Problem statement =>
Going line by line through the records below, count those with the word "agent" and give only the count.

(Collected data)
====

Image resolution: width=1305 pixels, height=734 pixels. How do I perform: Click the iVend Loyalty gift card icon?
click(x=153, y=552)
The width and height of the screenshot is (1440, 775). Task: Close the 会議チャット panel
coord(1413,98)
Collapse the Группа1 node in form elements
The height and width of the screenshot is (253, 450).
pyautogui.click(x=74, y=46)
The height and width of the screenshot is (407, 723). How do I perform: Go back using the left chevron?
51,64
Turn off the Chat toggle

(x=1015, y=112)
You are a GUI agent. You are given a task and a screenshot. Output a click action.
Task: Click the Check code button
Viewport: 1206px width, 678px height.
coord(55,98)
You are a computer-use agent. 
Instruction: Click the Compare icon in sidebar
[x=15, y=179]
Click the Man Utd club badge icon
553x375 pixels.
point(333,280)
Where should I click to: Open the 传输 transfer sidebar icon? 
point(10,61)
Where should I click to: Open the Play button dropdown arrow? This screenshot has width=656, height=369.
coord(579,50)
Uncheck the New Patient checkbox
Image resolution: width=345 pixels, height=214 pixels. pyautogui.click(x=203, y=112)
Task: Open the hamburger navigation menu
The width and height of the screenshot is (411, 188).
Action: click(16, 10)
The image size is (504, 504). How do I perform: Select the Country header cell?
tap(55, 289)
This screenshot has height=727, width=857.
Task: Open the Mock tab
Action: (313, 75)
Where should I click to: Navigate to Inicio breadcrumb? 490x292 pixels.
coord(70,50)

====

Your response =>
2